Luis Enrique Miramontes Vázquez, legislador de Morena, confirmó que el proceso formal para sustituir o ratificar al titular de la institución se consumará durante el último mes del año. El diputado detalló que el marco legal establece tiempos precisos para garantizar una sucesión ordenada que no afecte la operatividad de las investigaciones en curso.
Según el cronograma establecido, los meses de septiembre, octubre y noviembre se dedicarán íntegramente a la revisión de perfiles y al desahogo de las etapas administrativas correspondientes. Este periodo servirá para filtrar a los aspirantes y asegurar que quienes lleguen a la etapa final posean tanto la capacidad técnica como la solvencia moral necesaria para el cargo.
“Se contemplará una terna integrada a partir de 10 reconocidos abogados”, sentenció el parlamentario, al explicar que la selección final recaerá en manos del Pleno tras un escrutinio rigoroso. La mecánica busca elevar el perfil de los candidatos, obligándolos a demostrar una trayectoria pública alejada de cuestionamientos éticos.
Abierta queda la posibilidad para la continuidad administrativa, pues el legislador admitió que la actual fiscal general, Elvia Ludmila Heredia Verdugo, cuenta con el derecho de participar nuevamente en la contienda. Esta variable añade un matiz de expectativa política sobre si el estado optará por la consolidación del proyecto vigente o por un viraje en la estrategia de justicia.
Los interesados en ocupar esta alta responsabilidad tienen la obligación de acreditar una conducta ciudadana intachable, además de contar con título profesional en Derecho. La rigidez en los requisitos busca blindar a la institución contra perfiles que no garanticen la imparcialidad necesaria para encabezar el Ministerio Público estatal.

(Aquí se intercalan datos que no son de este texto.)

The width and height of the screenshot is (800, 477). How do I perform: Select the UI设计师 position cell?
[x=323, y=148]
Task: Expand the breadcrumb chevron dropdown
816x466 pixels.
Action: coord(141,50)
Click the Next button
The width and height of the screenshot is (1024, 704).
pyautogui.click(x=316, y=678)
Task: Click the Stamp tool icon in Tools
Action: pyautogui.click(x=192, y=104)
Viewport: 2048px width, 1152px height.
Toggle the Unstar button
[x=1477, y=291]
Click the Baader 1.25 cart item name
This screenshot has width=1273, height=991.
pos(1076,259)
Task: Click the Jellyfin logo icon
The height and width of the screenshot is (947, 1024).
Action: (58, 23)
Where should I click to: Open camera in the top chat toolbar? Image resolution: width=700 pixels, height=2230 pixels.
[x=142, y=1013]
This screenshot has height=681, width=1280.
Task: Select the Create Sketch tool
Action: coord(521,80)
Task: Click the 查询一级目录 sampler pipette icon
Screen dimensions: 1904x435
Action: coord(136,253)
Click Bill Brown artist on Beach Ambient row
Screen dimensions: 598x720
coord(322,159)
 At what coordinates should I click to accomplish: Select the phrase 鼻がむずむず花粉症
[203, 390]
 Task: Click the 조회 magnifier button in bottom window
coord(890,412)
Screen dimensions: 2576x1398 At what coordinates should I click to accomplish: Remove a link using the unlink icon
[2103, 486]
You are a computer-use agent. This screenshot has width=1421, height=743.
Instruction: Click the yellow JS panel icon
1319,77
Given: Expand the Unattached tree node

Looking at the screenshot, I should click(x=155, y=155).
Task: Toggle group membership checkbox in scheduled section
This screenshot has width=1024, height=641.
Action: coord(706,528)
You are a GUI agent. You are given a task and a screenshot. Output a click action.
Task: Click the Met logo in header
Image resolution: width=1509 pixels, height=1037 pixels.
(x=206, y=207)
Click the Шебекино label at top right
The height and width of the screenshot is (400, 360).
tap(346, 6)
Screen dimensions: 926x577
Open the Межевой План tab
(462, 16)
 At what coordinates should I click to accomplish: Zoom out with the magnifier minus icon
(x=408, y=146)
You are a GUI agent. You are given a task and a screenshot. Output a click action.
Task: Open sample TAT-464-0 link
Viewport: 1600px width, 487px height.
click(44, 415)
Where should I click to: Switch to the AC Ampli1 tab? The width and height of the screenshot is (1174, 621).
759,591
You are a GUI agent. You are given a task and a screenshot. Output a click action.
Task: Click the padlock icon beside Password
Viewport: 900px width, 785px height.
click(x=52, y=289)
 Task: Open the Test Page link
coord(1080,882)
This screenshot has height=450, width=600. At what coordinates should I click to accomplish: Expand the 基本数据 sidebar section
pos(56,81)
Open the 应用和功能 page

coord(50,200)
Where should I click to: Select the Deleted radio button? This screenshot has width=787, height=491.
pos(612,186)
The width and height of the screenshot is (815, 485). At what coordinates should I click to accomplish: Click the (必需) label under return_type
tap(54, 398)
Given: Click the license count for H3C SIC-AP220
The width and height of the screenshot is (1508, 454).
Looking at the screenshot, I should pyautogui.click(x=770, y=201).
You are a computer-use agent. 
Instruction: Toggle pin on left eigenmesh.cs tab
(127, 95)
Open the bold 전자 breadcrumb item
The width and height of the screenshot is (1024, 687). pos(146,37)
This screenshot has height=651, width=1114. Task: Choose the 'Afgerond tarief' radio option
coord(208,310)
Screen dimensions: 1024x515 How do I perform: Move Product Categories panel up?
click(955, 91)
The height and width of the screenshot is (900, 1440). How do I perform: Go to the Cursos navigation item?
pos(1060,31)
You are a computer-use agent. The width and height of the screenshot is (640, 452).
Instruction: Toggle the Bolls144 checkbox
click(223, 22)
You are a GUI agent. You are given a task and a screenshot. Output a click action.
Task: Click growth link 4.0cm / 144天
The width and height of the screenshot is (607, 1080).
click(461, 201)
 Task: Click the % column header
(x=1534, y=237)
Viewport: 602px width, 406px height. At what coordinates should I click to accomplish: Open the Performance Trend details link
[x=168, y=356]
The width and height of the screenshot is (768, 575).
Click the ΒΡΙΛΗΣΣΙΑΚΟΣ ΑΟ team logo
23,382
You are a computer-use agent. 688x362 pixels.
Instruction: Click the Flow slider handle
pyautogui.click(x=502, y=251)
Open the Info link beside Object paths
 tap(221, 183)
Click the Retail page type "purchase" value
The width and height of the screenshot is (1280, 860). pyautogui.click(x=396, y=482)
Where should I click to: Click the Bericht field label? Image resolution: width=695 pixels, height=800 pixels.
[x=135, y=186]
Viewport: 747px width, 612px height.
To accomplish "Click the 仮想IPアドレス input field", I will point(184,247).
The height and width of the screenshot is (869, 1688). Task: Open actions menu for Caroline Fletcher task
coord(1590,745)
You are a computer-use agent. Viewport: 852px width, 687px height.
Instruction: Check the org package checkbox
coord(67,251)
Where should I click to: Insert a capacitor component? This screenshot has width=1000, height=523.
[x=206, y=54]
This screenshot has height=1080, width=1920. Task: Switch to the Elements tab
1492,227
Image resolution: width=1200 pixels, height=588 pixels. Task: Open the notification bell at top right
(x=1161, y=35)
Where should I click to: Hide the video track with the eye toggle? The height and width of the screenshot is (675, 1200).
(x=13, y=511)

Serán nueve años los que el próximo titular permanecerá al frente de la dependencia, asumiendo su responsabilidad constitucional a partir del 22 de diciembre. Este mandato extenso otorga una estabilidad institucional que sólo podrá sostenerse mediante un desempeño alineado a los principios de legalidad y eficiencia que la ciudadanía demanda en materia de seguridad y justicia.